Nel film, Fincher mostra questo periodo di crisi, facendo vedere come sia stato colpito il mondo dello spettacolo e rappresentando i direttori delle major come degli spietati imprenditori, disinteressati all’arte.
In una scena, ad esempio, assistiamo a Louis B. Mayer, capo della Metro Goldwyn Mayer, dimezzare lo stipendio a tutti i dipendenti e Fincher insiste sulla falsità di Mayer, sul suo continuo fingere interesse verso le condizioni dei suoi dipendenti, salvo poi dimostrarsi cinico e interessato solo al profitto.

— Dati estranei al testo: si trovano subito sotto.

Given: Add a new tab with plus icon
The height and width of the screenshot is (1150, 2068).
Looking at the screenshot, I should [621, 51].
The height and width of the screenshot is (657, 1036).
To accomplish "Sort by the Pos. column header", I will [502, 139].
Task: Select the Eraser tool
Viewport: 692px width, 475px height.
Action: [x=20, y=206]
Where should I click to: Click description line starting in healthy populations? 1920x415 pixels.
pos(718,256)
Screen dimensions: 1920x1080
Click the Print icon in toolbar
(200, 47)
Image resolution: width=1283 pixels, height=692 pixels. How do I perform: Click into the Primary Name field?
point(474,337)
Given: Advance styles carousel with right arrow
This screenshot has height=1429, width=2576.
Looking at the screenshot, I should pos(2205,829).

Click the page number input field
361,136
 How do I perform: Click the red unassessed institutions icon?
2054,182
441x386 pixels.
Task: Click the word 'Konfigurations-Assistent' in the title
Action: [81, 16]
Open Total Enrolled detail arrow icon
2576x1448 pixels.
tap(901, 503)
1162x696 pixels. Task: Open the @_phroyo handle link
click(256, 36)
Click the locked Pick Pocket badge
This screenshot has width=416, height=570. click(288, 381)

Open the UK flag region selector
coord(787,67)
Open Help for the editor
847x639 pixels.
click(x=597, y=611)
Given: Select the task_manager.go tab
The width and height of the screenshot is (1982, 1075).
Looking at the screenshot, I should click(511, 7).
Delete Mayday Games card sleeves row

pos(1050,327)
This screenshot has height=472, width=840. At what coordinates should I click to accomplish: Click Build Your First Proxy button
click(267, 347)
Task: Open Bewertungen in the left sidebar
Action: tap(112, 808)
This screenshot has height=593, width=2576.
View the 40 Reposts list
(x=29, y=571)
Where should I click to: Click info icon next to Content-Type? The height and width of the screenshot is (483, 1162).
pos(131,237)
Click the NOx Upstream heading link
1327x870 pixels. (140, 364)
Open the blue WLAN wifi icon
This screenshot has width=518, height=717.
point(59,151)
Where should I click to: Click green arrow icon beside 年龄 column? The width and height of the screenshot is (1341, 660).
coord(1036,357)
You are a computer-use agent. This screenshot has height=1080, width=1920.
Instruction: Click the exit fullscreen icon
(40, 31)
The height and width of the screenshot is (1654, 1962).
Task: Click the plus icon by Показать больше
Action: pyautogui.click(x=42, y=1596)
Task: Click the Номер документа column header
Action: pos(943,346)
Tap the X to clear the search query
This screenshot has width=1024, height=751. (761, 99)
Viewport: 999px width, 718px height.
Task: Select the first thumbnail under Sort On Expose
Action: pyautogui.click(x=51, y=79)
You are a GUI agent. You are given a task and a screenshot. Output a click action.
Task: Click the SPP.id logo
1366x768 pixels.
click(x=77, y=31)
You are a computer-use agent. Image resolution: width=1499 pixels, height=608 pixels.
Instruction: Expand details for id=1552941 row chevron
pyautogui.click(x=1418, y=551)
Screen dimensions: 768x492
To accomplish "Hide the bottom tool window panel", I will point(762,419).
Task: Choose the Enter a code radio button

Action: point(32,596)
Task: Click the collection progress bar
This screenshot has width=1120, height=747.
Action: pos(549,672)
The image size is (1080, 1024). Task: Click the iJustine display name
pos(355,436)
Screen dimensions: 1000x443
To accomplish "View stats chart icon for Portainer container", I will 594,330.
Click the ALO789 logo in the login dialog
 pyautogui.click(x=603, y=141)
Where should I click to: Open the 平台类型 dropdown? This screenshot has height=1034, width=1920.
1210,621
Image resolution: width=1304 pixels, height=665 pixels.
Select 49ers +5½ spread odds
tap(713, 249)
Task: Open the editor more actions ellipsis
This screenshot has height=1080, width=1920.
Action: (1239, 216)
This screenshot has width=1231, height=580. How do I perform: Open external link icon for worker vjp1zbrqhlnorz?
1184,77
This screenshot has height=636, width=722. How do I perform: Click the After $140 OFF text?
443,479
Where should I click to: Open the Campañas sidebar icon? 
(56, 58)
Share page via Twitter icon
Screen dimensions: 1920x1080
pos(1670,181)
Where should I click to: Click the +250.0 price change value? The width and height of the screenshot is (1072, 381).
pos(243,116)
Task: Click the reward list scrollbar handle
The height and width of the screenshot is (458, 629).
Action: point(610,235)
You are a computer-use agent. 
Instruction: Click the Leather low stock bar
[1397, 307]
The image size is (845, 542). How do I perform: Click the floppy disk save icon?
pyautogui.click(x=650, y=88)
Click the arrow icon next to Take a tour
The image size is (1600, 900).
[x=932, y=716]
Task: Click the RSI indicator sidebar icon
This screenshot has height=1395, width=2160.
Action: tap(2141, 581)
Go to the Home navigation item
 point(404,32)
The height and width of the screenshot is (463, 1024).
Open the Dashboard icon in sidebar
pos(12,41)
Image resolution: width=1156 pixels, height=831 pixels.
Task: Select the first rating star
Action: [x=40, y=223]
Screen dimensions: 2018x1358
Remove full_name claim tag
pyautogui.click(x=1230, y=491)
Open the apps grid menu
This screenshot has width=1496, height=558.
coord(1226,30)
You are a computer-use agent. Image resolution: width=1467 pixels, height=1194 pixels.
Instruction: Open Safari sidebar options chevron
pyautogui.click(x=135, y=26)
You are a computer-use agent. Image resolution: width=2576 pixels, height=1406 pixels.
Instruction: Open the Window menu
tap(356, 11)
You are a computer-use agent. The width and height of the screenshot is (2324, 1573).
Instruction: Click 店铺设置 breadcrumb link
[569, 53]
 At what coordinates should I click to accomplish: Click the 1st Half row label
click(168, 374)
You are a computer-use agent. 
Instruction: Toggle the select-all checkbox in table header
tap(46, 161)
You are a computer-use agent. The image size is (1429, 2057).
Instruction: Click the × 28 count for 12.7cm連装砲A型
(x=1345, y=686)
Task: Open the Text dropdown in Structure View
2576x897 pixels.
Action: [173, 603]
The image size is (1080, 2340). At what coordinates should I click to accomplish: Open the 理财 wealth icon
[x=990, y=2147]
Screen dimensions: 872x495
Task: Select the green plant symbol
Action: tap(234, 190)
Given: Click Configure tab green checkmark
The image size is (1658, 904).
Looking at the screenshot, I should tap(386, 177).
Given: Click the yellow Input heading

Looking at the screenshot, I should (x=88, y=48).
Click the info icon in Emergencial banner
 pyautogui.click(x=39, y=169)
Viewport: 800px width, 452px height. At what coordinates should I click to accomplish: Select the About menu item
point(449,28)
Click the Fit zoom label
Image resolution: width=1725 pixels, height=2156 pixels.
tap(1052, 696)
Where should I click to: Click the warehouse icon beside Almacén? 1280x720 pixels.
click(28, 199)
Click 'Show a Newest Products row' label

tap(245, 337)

Mayer, noto per il dispotismo e il conservatorismo, era inoltre legato a uno dei più importanti personaggi del periodo: William Randolph Hearst, un businessman e magnate dell’editoria.
Proprio dal 1934, la serie di newsreels Hearst Metrotone News, prodotta dalla Hearst Corporation, venne realizzata in collaborazione con la Metro-Goldwyn-Mayer[1].
Nel film viene trattato approfonditamente il legame tra questi personaggi e si dà particolare enfasi ai cinegiornali realizzati dalla MGM per screditare Sinclair. Si tratta di vere e proprie fake news prima che l’espressione venisse coniata[2].
Ancora una volta quindi il film ci parla degli anni ’30 ma sembra mostrarci come, anche in ambito politico, certe cose non siano cambiate col tempo, anzi, al limite pratiche scorrette di questo genere hanno avuto un impiego sempre maggiore.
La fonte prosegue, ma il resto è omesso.